### Records supplied
================================

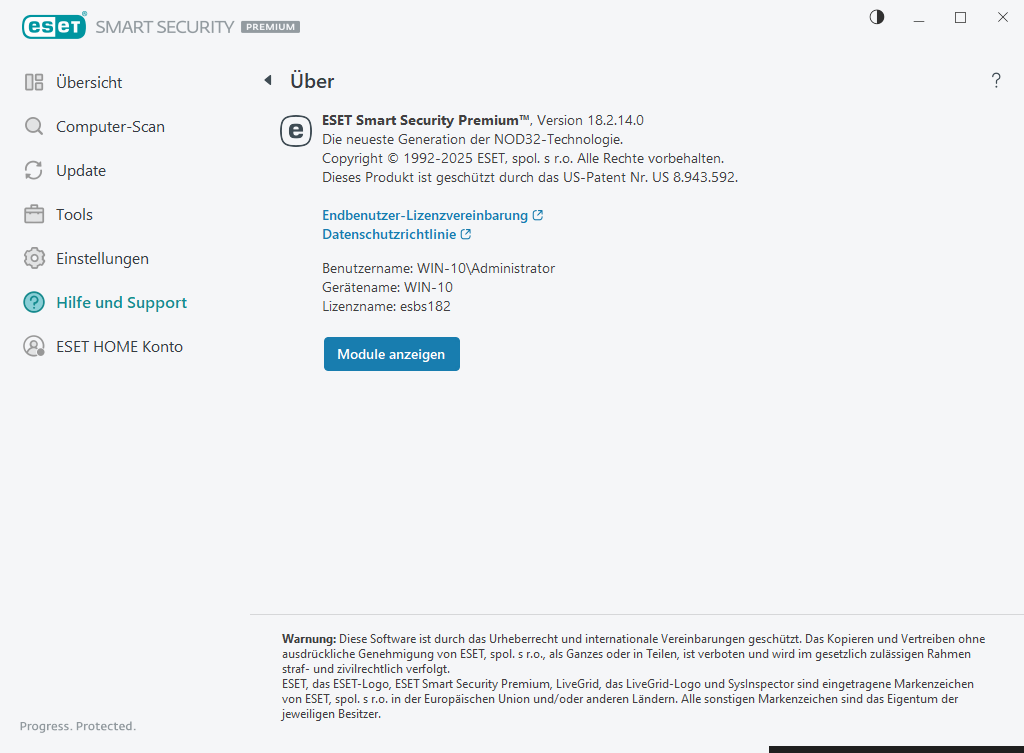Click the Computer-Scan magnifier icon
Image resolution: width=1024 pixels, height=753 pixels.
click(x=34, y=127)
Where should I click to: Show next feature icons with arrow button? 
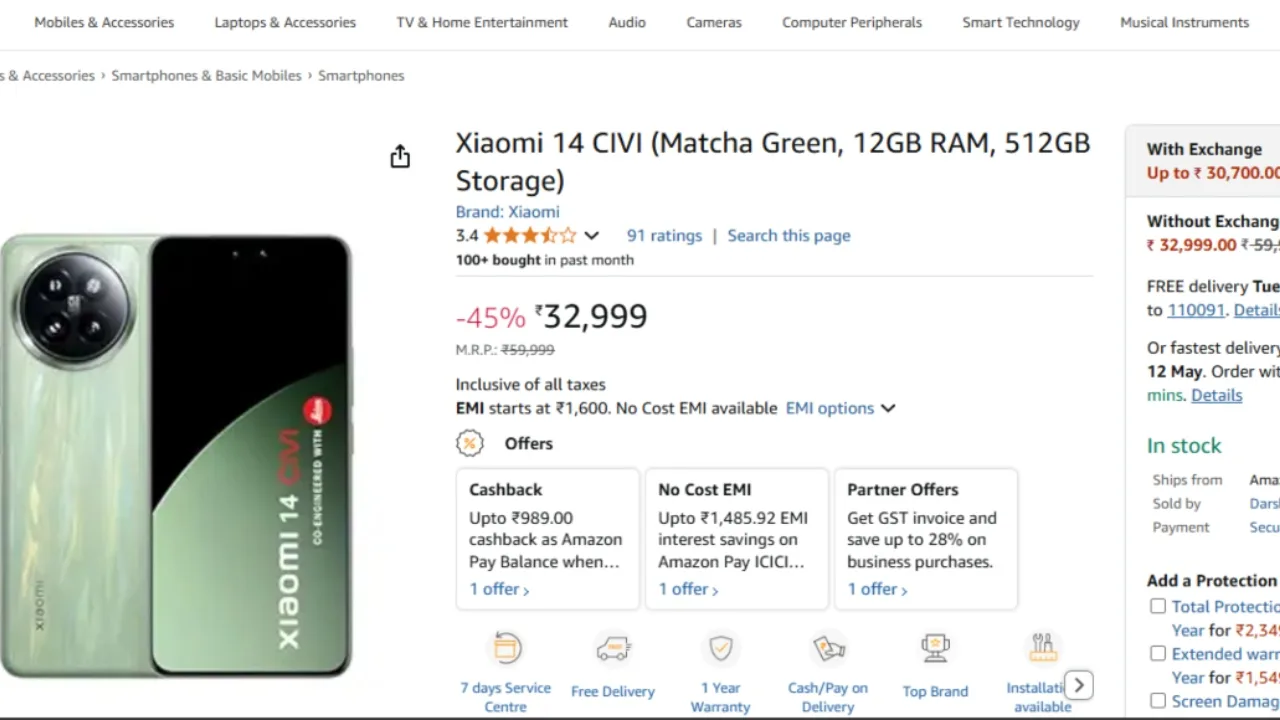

================================

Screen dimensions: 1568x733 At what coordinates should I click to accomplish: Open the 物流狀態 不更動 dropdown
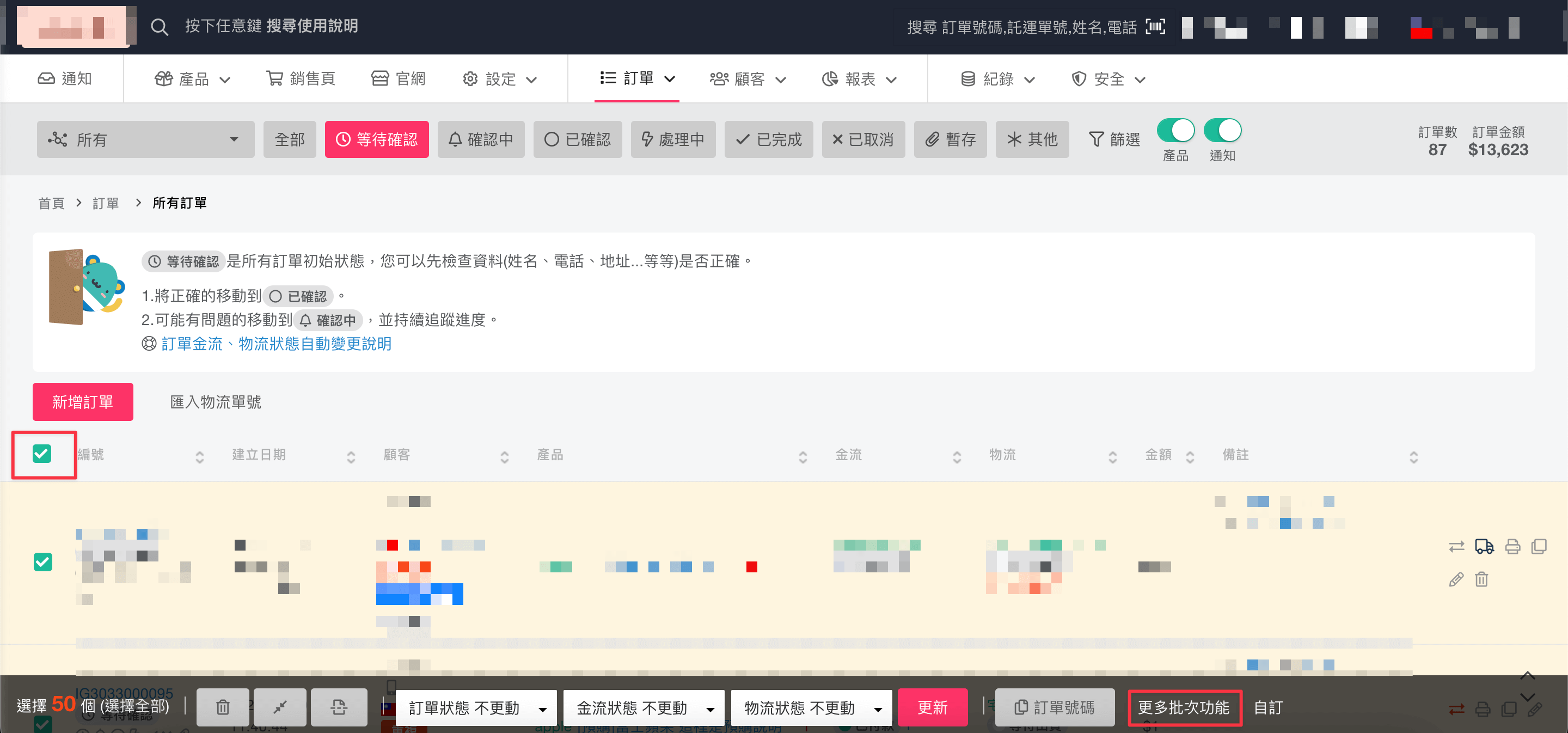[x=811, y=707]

================================

### Exercise
Rename "arrow button" to "chevron" in the items from the line with "Click the Computer-Scan magnifier icon" to the line with "Where should I", and give those lines back with nothing else changed. Leave the pictures out.

### Complete answer
Click the Computer-Scan magnifier icon
Image resolution: width=1024 pixels, height=753 pixels.
click(x=34, y=127)
Where should I click to: Show next feature icons with chevron? 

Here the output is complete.